Screenshot grounding data
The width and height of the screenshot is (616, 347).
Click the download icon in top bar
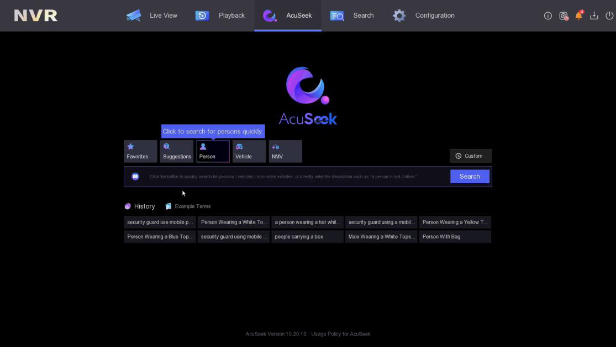[x=594, y=15]
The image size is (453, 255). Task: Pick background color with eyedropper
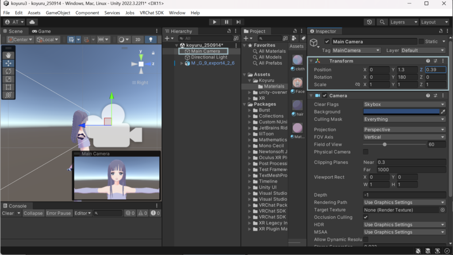pyautogui.click(x=442, y=112)
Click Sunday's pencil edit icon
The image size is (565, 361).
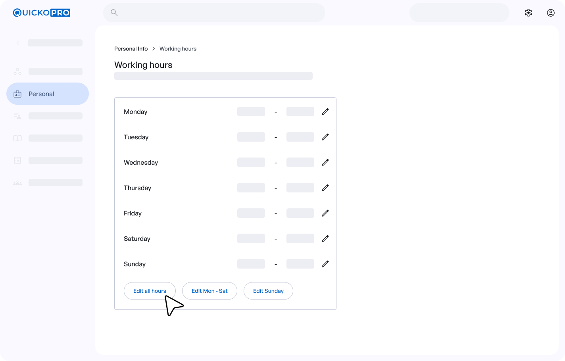[x=325, y=264]
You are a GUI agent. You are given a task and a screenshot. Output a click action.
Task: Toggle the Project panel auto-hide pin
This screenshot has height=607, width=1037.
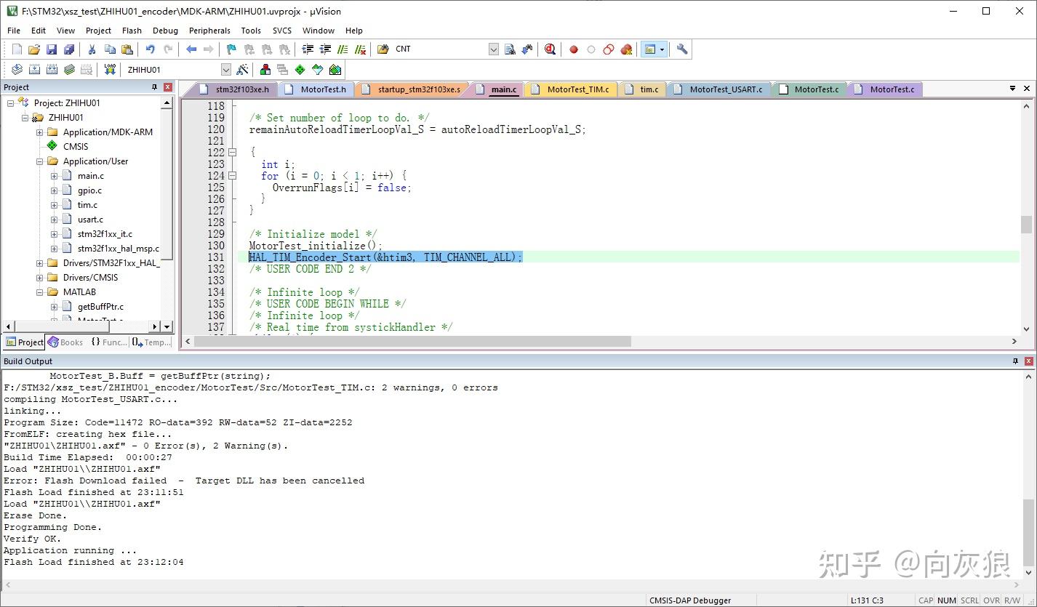pos(154,87)
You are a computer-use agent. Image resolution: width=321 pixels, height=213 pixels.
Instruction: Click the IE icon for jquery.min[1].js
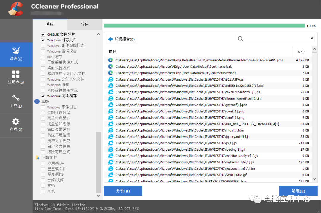coord(111,137)
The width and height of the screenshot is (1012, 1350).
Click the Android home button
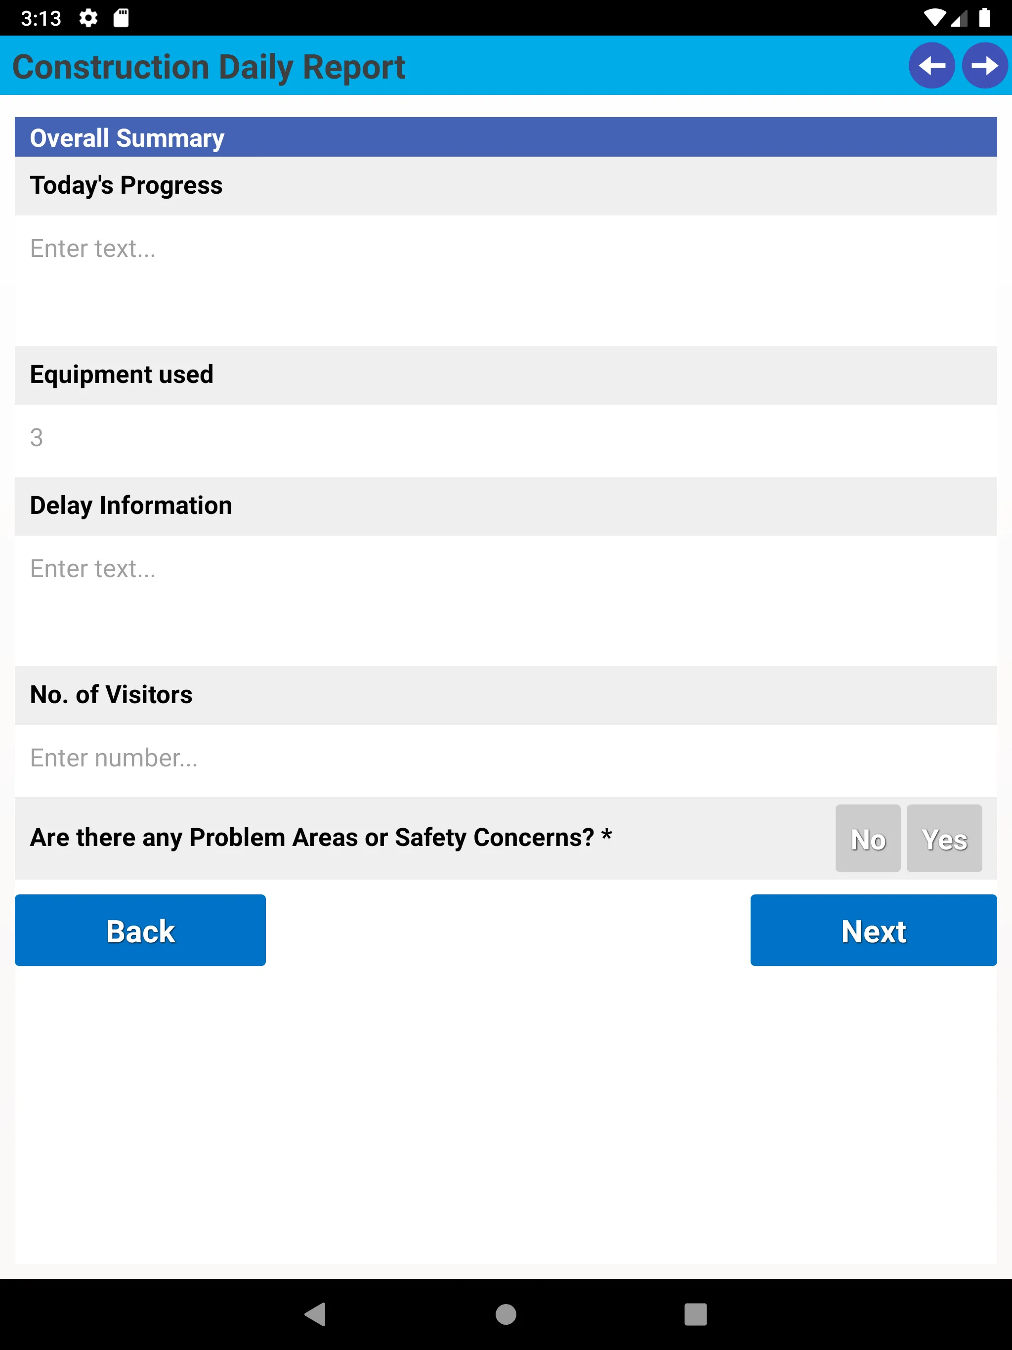[506, 1314]
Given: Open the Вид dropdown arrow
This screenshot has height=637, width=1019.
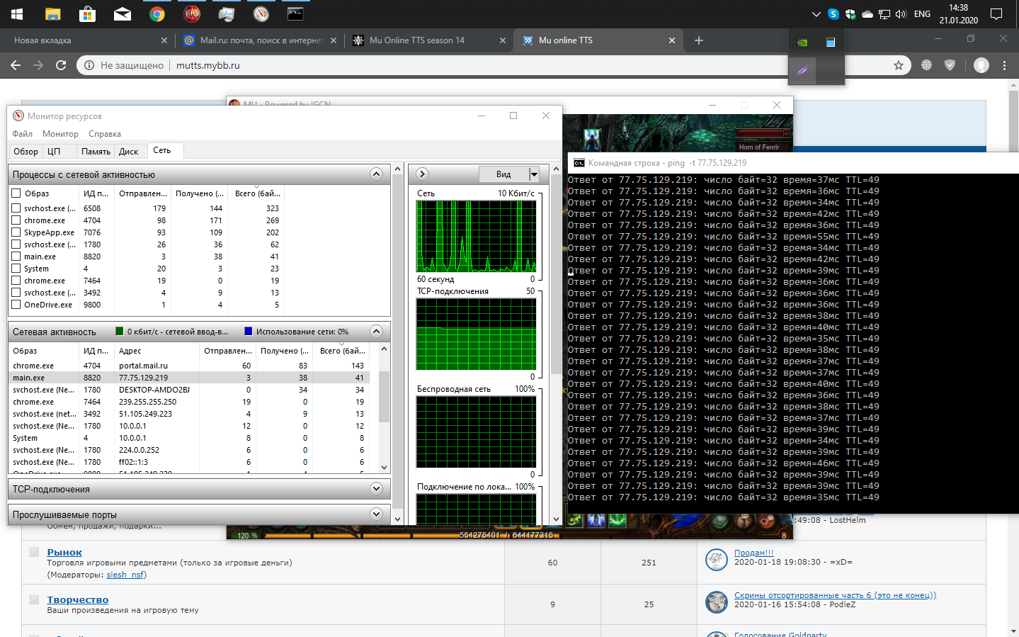Looking at the screenshot, I should click(534, 174).
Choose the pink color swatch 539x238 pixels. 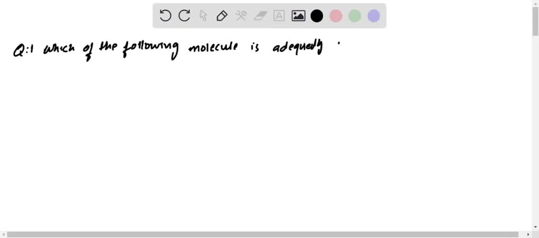coord(335,16)
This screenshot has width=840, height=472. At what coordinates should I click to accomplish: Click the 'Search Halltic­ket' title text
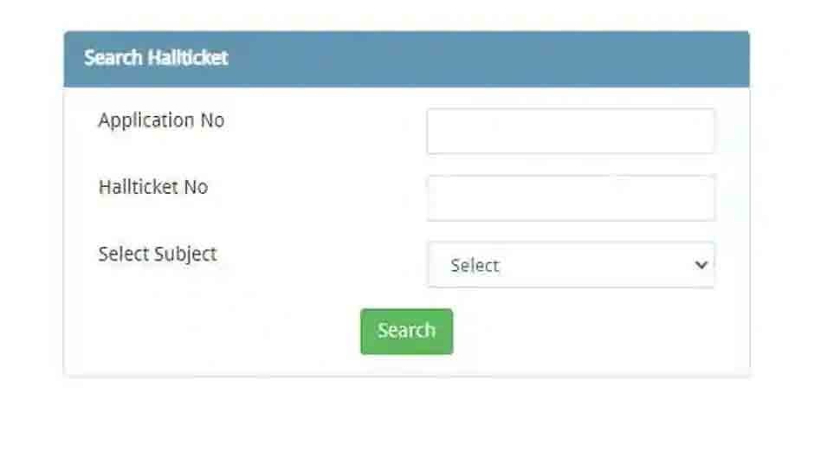(x=156, y=58)
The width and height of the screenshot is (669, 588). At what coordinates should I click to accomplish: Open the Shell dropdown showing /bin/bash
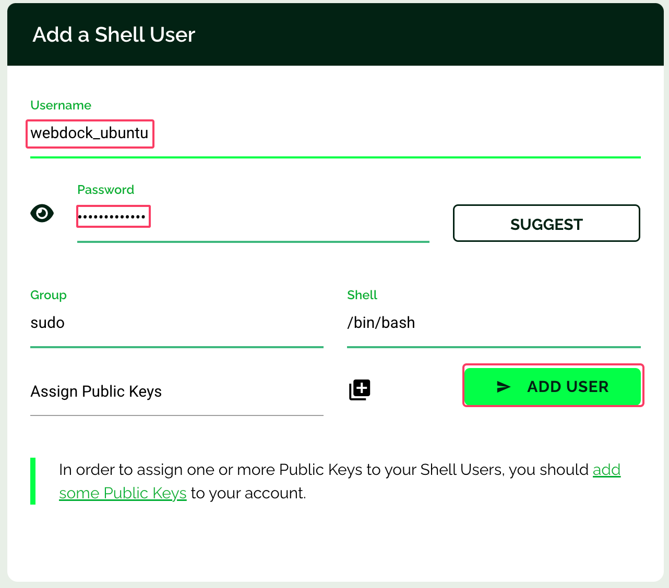tap(493, 323)
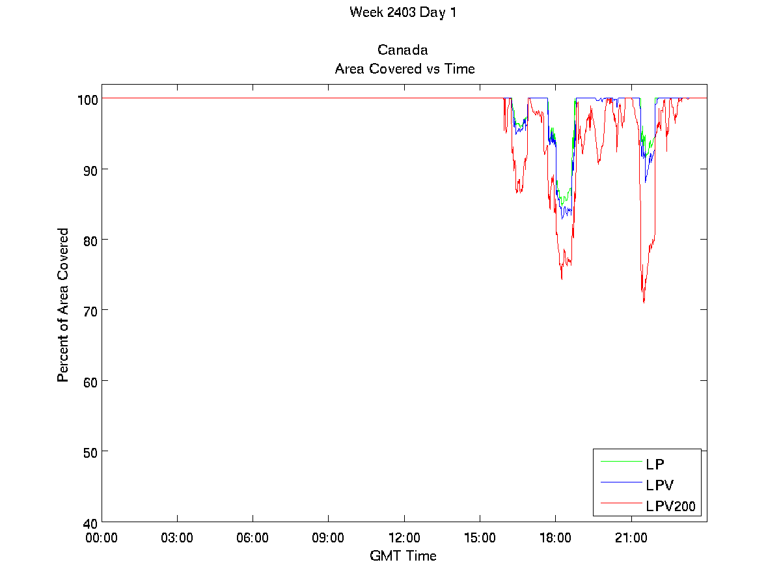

__Problem to solve__
All lines above starting at the one with "Click Sunday's pencil edit icon" and ending at the one with "Given: Open the Вид dropdown arrow", inclusive, are to be printed again exactly, with the pictures left out.

__Answer to the exercise__
Click Sunday's pencil edit icon
The image size is (565, 361).
[x=325, y=264]
You are a GUI agent. You are given a task and a screenshot. Output a click action.
Task: Toggle the Project panel auto-hide pin
This screenshot has height=607, width=1037.
pos(154,87)
You are a computer-use agent. Image resolution: width=321 pixels, height=213 pixels.
Instruction: Click the IE icon for jquery.min[1].js
coord(111,137)
The width and height of the screenshot is (1012, 1350).
Click the Android home button
[506, 1314]
Given: Open the Вид dropdown arrow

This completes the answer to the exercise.